Collect every line in the records below that contains the word "This".

#### ENTRIES SUPPLIED
>> BEGIN

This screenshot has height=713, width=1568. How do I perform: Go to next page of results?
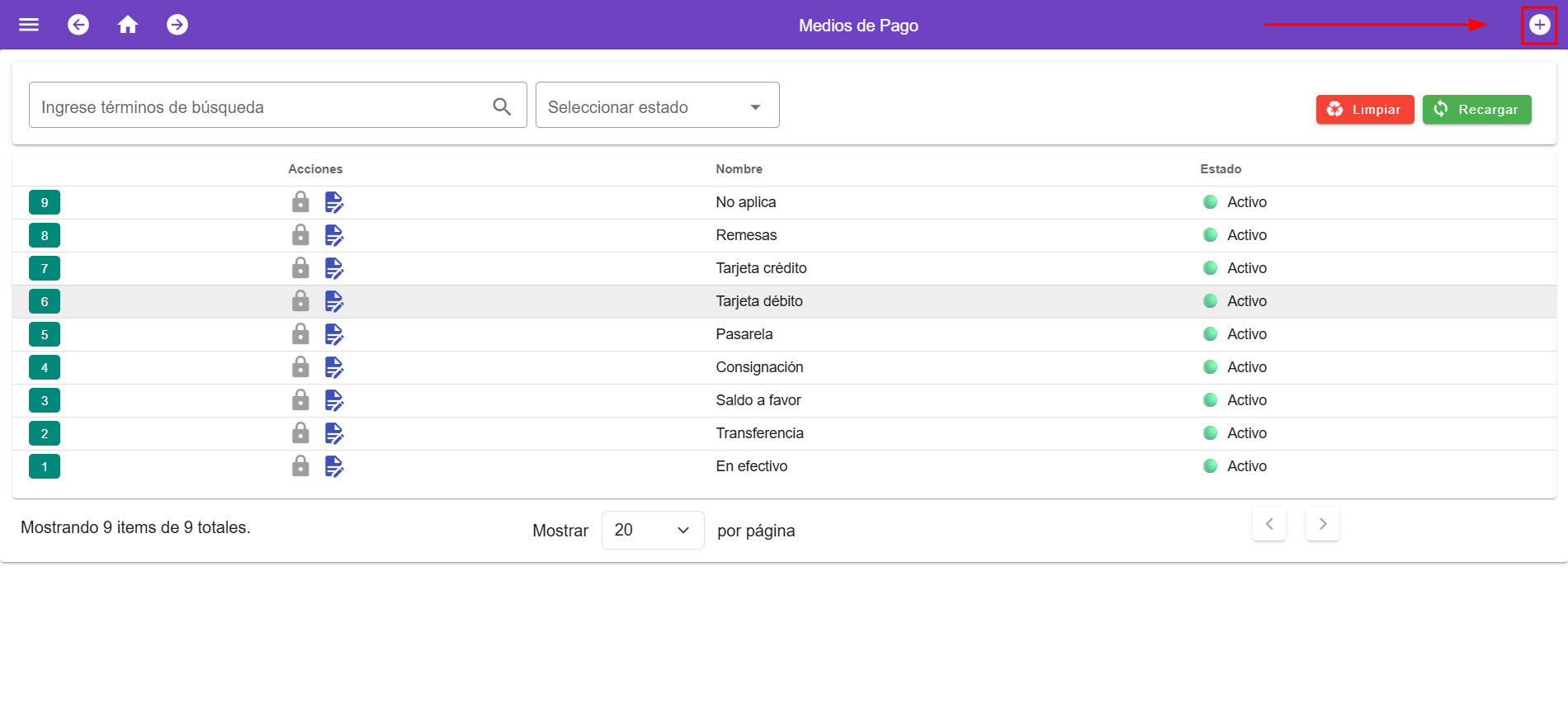[1322, 525]
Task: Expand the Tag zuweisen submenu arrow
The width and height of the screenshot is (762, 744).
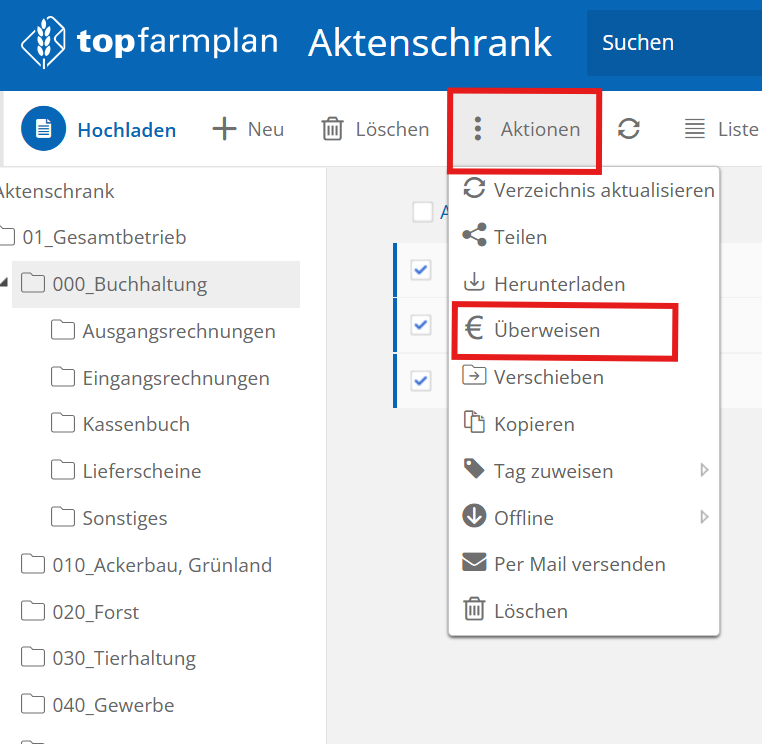Action: click(704, 470)
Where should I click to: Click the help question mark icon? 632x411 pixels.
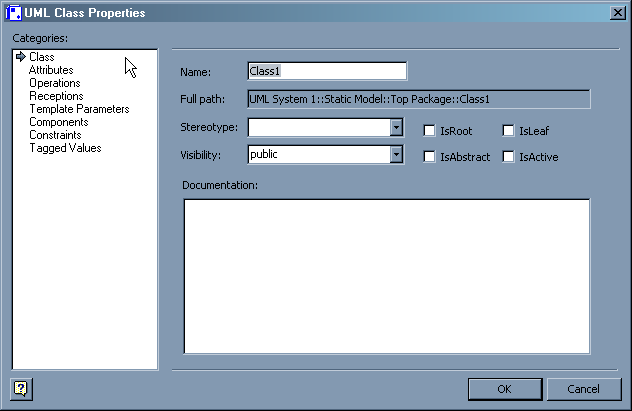21,389
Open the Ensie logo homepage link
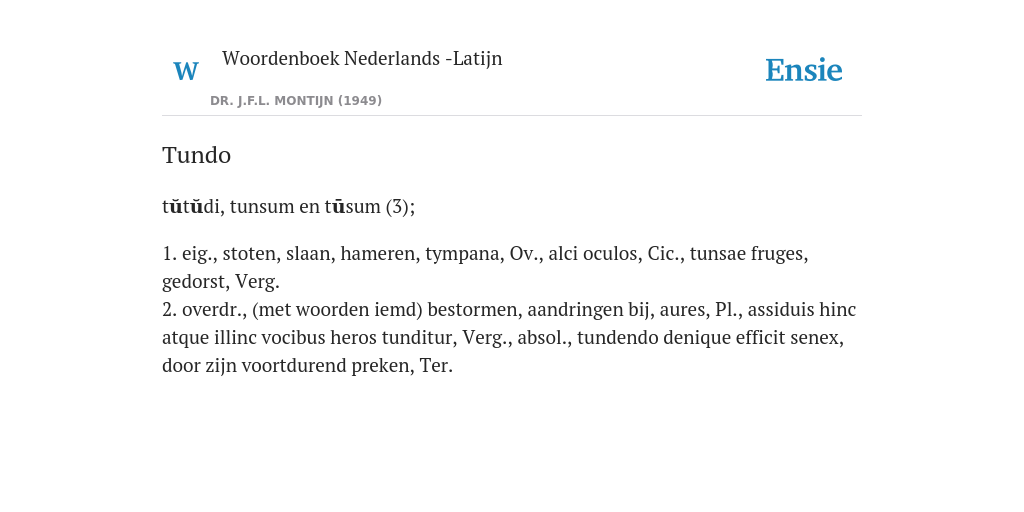Viewport: 1024px width, 512px height. coord(804,70)
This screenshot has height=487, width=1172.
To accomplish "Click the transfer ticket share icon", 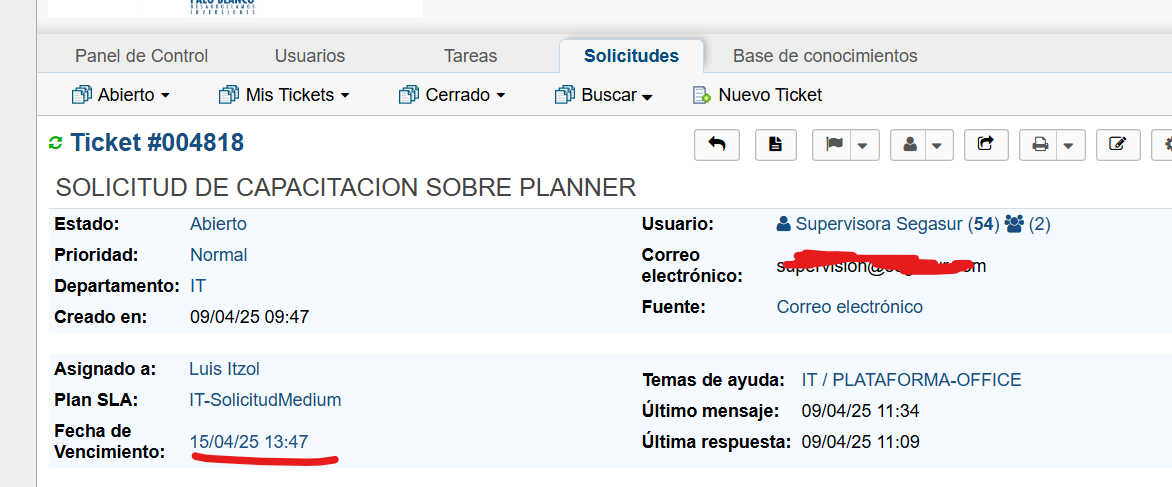I will tap(985, 145).
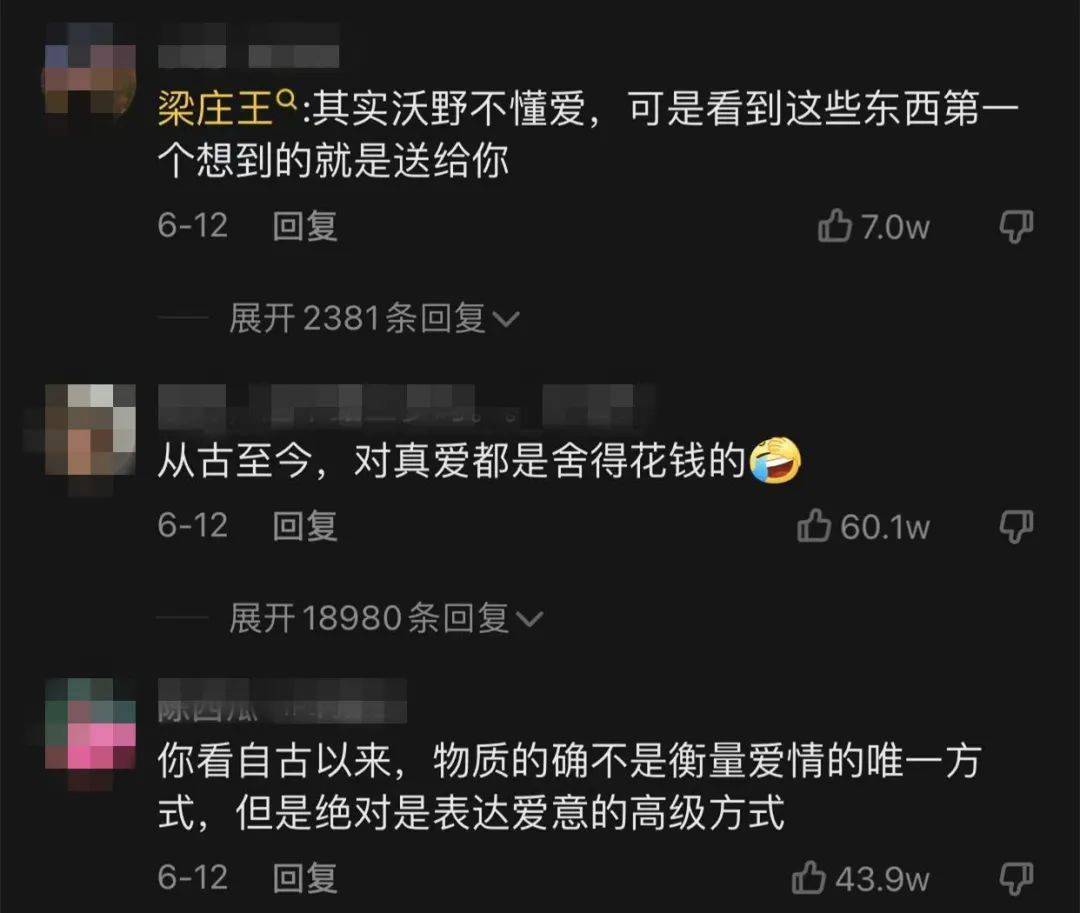Dislike the 梁庄王 comment
Image resolution: width=1080 pixels, height=913 pixels.
(x=1017, y=227)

>> END

#### EXPECTED OUTPUT
This screenshot has height=713, width=1568. How do I perform: Go to next page of results?
This screenshot has height=487, width=1172.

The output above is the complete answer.